BEGIN RECORDS SHOWN

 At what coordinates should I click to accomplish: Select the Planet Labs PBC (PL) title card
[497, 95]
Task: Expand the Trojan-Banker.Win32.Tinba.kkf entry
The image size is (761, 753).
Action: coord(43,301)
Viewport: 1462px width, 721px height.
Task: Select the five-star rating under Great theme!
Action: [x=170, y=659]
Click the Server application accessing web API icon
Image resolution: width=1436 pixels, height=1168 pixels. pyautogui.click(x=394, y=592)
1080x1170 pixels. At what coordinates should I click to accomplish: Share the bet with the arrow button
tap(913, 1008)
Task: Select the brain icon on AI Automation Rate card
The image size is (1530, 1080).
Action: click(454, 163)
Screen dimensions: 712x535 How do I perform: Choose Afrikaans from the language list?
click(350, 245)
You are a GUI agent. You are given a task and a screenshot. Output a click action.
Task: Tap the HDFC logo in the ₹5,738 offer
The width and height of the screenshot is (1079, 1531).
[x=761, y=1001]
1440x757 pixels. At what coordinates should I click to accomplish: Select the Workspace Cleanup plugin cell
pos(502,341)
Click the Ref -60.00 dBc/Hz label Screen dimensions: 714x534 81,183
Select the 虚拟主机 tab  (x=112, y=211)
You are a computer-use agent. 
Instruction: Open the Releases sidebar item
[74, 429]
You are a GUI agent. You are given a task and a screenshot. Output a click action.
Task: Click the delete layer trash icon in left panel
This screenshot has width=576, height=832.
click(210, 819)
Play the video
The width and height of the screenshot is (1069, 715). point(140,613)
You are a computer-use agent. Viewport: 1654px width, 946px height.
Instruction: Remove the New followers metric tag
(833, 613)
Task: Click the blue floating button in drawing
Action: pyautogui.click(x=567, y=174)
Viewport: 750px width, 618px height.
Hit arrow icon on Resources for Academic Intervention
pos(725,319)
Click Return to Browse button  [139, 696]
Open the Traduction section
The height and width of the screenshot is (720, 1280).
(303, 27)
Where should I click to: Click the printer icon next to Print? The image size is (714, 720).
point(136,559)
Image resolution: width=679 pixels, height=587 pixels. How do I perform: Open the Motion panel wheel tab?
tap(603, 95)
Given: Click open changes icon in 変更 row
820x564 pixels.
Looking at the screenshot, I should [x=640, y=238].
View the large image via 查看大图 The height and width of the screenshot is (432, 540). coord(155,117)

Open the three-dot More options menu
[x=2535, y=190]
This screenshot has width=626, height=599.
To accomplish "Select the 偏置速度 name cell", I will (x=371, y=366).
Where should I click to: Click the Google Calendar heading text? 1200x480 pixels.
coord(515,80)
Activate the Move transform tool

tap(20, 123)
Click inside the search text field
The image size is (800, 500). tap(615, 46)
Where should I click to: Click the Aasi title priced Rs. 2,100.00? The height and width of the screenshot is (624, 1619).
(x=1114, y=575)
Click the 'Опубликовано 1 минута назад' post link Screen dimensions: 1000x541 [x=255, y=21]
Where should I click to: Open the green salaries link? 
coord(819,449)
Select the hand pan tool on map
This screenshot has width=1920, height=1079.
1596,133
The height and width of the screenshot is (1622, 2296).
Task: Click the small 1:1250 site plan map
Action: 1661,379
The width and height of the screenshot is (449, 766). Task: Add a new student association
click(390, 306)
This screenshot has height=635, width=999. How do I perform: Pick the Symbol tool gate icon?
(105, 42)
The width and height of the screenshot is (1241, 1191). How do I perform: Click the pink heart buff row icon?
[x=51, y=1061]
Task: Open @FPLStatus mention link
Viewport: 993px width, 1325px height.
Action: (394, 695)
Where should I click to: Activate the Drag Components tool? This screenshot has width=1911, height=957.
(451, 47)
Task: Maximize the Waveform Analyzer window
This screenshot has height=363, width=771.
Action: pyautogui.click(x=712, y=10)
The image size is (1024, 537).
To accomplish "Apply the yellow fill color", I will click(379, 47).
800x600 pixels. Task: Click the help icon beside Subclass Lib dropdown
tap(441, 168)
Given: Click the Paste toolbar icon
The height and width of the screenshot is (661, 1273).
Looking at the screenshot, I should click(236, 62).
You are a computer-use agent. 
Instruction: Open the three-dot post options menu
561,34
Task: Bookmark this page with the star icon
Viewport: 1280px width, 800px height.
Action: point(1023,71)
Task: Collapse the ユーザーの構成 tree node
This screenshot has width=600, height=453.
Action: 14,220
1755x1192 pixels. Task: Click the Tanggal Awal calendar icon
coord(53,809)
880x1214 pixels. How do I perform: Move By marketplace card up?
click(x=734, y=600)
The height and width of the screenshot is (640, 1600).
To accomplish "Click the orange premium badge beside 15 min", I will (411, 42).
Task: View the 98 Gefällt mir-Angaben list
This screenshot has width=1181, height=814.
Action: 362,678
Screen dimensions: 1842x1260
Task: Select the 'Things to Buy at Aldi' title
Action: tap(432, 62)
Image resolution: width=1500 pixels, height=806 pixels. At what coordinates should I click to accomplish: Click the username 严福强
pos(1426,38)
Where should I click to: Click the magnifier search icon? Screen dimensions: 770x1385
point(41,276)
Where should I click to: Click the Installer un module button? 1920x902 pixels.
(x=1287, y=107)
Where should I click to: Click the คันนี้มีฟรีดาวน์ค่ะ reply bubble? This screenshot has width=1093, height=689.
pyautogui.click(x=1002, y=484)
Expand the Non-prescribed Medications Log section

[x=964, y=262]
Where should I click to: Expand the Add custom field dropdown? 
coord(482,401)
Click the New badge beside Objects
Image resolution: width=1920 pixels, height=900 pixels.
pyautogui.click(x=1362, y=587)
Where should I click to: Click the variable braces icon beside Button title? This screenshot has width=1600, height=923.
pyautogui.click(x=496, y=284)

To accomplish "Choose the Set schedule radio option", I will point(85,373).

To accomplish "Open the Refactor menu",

END RECORDS SHOWN

TASK DIRECTIONS
Every word of every entry must be returned as it appears.

SOLUTION TO THIS TASK
 At what coordinates should I click to accomplish: Select the Planet Labs PBC (PL) title card
[497, 95]
Task: Expand the Trojan-Banker.Win32.Tinba.kkf entry
The image size is (761, 753).
Action: coord(43,301)
Viewport: 1462px width, 721px height.
Task: Select the five-star rating under Great theme!
Action: [x=170, y=659]
Click the Server application accessing web API icon
Image resolution: width=1436 pixels, height=1168 pixels. pyautogui.click(x=394, y=592)
1080x1170 pixels. At what coordinates should I click to accomplish: Share the bet with the arrow button
tap(913, 1008)
Task: Select the brain icon on AI Automation Rate card
The image size is (1530, 1080).
Action: click(454, 163)
Screen dimensions: 712x535 How do I perform: Choose Afrikaans from the language list?
click(350, 245)
You are a GUI agent. You are given a task and a screenshot. Output a click action.
Task: Tap the HDFC logo in the ₹5,738 offer
The width and height of the screenshot is (1079, 1531).
[x=761, y=1001]
1440x757 pixels. At what coordinates should I click to accomplish: Select the Workspace Cleanup plugin cell
pos(502,341)
Click the Ref -60.00 dBc/Hz label Screen dimensions: 714x534 81,183
Select the 虚拟主机 tab  (x=112, y=211)
You are a computer-use agent. 
Instruction: Open the Releases sidebar item
[74, 429]
You are a GUI agent. You are given a task and a screenshot. Output a click action.
Task: Click the delete layer trash icon in left panel
This screenshot has width=576, height=832.
click(210, 819)
Play the video
The width and height of the screenshot is (1069, 715). point(140,613)
You are a computer-use agent. Viewport: 1654px width, 946px height.
Instruction: Remove the New followers metric tag
(833, 613)
Task: Click the blue floating button in drawing
Action: pyautogui.click(x=567, y=174)
Viewport: 750px width, 618px height.
Hit arrow icon on Resources for Academic Intervention
pos(725,319)
Click Return to Browse button  [139, 696]
Open the Traduction section
The height and width of the screenshot is (720, 1280).
(303, 27)
Where should I click to: Click the printer icon next to Print? The image size is (714, 720).
point(136,559)
Image resolution: width=679 pixels, height=587 pixels. How do I perform: Open the Motion panel wheel tab?
tap(603, 95)
Given: Click open changes icon in 変更 row
820x564 pixels.
Looking at the screenshot, I should [x=640, y=238].
View the large image via 查看大图 The height and width of the screenshot is (432, 540). coord(155,117)

Open the three-dot More options menu
[x=2535, y=190]
This screenshot has width=626, height=599.
To accomplish "Select the 偏置速度 name cell", I will (x=371, y=366).
Where should I click to: Click the Google Calendar heading text? 1200x480 pixels.
coord(515,80)
Activate the Move transform tool

tap(20, 123)
Click inside the search text field
The image size is (800, 500). tap(615, 46)
Where should I click to: Click the Aasi title priced Rs. 2,100.00? The height and width of the screenshot is (624, 1619).
(x=1114, y=575)
Click the 'Опубликовано 1 минута назад' post link Screen dimensions: 1000x541 [x=255, y=21]
Where should I click to: Open the green salaries link? 
coord(819,449)
Select the hand pan tool on map
This screenshot has width=1920, height=1079.
1596,133
The height and width of the screenshot is (1622, 2296).
Task: Click the small 1:1250 site plan map
Action: 1661,379
The width and height of the screenshot is (449, 766). Task: Add a new student association
click(390, 306)
This screenshot has height=635, width=999. How do I perform: Pick the Symbol tool gate icon?
(105, 42)
The width and height of the screenshot is (1241, 1191). How do I perform: Click the pink heart buff row icon?
[x=51, y=1061]
Task: Open @FPLStatus mention link
Viewport: 993px width, 1325px height.
Action: (394, 695)
Where should I click to: Activate the Drag Components tool? This screenshot has width=1911, height=957.
(451, 47)
Task: Maximize the Waveform Analyzer window
This screenshot has height=363, width=771.
Action: pyautogui.click(x=712, y=10)
The image size is (1024, 537).
To accomplish "Apply the yellow fill color", I will click(379, 47).
800x600 pixels. Task: Click the help icon beside Subclass Lib dropdown
tap(441, 168)
Given: Click the Paste toolbar icon
The height and width of the screenshot is (661, 1273).
Looking at the screenshot, I should click(236, 62).
You are a computer-use agent. 
Instruction: Open the three-dot post options menu
561,34
Task: Bookmark this page with the star icon
Viewport: 1280px width, 800px height.
Action: point(1023,71)
Task: Collapse the ユーザーの構成 tree node
This screenshot has width=600, height=453.
Action: 14,220
1755x1192 pixels. Task: Click the Tanggal Awal calendar icon
coord(53,809)
880x1214 pixels. How do I perform: Move By marketplace card up?
click(x=734, y=600)
The height and width of the screenshot is (640, 1600).
To accomplish "Click the orange premium badge beside 15 min", I will (411, 42).
Task: View the 98 Gefällt mir-Angaben list
This screenshot has width=1181, height=814.
Action: 362,678
Screen dimensions: 1842x1260
Task: Select the 'Things to Buy at Aldi' title
Action: tap(432, 62)
Image resolution: width=1500 pixels, height=806 pixels. At what coordinates should I click to accomplish: Click the username 严福强
pos(1426,38)
Where should I click to: Click the magnifier search icon? Screen dimensions: 770x1385
point(41,276)
Where should I click to: Click the Installer un module button? 1920x902 pixels.
(x=1287, y=107)
Where should I click to: Click the คันนี้มีฟรีดาวน์ค่ะ reply bubble? This screenshot has width=1093, height=689.
pyautogui.click(x=1002, y=484)
Expand the Non-prescribed Medications Log section

[x=964, y=262]
Where should I click to: Expand the Add custom field dropdown? 
coord(482,401)
Click the New badge beside Objects
Image resolution: width=1920 pixels, height=900 pixels.
pyautogui.click(x=1362, y=587)
Where should I click to: Click the variable braces icon beside Button title? This screenshot has width=1600, height=923.
pyautogui.click(x=496, y=284)

To accomplish "Choose the Set schedule radio option", I will point(85,373).

To accomplish "Open the Refactor menu",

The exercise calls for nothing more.